Payment Processor Square Named in Class Action Over Alleged Mishandling of Medical Invoices
Ruark v. Square, Inc.
Filed: June 26, 2019 ◆§ 3:19-cv-01196
A consumer claims payment processing company Square mishandled his private medical invoice and sent it instead to a friend via text message.
Square, Inc. is the defendant in a lawsuit wherein a consumer claims the point-of-sale payment processing company mishandled his private medical information despite its promise to safeguard the data of customers.
The lawsuit explains that when the defendant processes a payment, an electronic invoice is usually sent to the cardholder or authorized user of the credit card via text message or email. The proposed class action states, however, that when the plaintiff paid for medical services using Square, he came to find out that his invoice was sent via text message and website to his friend.
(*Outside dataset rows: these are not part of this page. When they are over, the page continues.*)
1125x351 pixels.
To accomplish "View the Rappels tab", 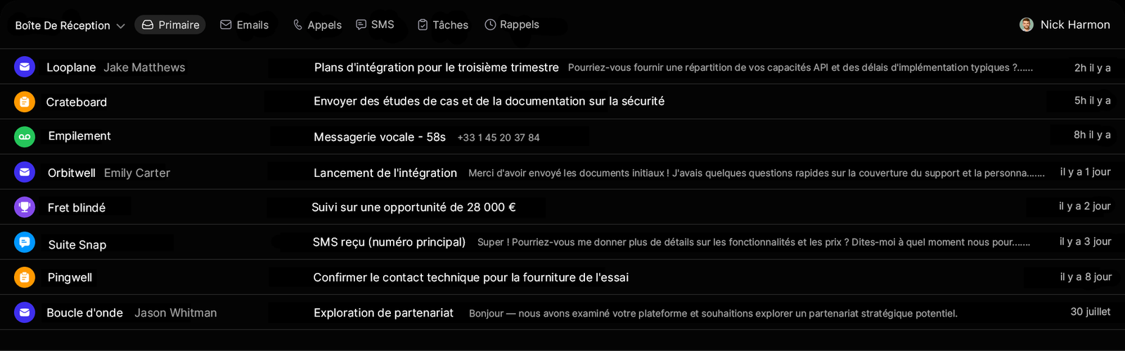I will (x=512, y=25).
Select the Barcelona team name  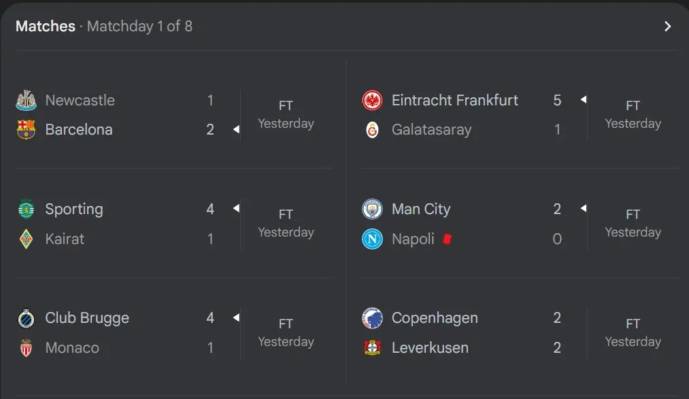79,130
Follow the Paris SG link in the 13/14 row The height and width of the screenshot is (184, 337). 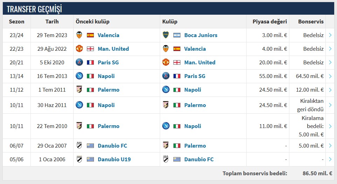[x=195, y=76]
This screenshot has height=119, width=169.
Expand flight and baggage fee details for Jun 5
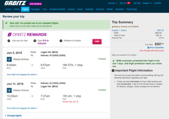[x=22, y=75]
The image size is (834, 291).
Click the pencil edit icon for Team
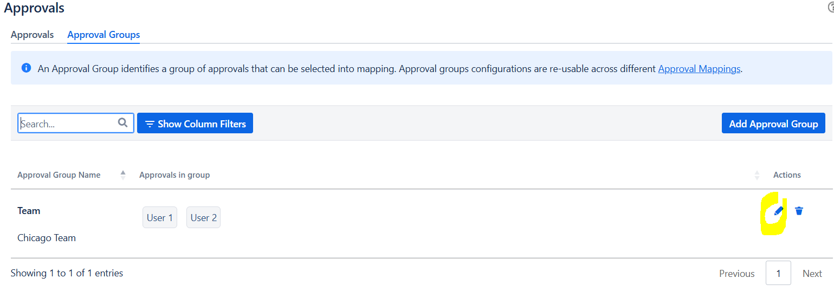point(779,211)
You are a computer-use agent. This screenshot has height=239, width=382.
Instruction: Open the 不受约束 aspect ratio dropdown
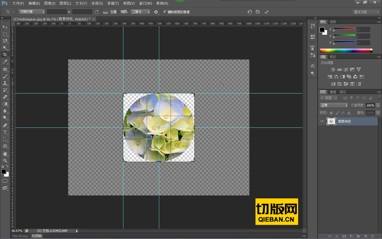click(x=32, y=12)
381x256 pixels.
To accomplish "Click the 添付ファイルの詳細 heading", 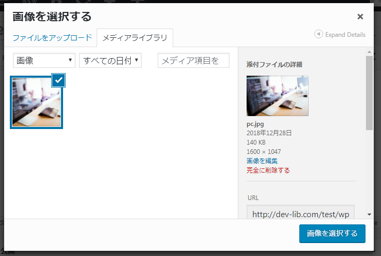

The man claims that he has no idea how his friend’s contact information became associated with his credit card, and never consented to having his medical information shared.
“The text message was not secure, and the website is accessible to anyone,” the complaint reads. “Put simply, Square does absolutely nothing to secure this electronic communication of [personal health information], or to get a person’s consent to send this information in the first place.”
As the suit tells it, the plaintiff’s experience is the result of Square’s “lack of any appreciable security measures” to protect proposed class members’ medical information from disclosure to third parties. In fact, the suit says, it is relatively common for Square’s automatic receipts to be sent to the wrong phone number or email address, an error that may stem from an input mistake by the seller or purchaser, confusion among a group splitting a payment, or the user wanting his or her receipt sent to someone else.
The plaintiff scathes that Square “does not even take the most basic steps” to ensure customers’ medical information is safeguarded and disclosed exclusively to an authorized party. Square, the lawsuit alleges, neither confirms a patient’s email address or phone number nor seeks their authorization before sending medical-related automatic invoices.
The 24-page case looks to cover a class of individuals whose personal and medical information has been compromised due to “Square’s negligent approach to medical billing.” The suit was initially filed in superior court on May 14 and now resides in the California’s Southern District.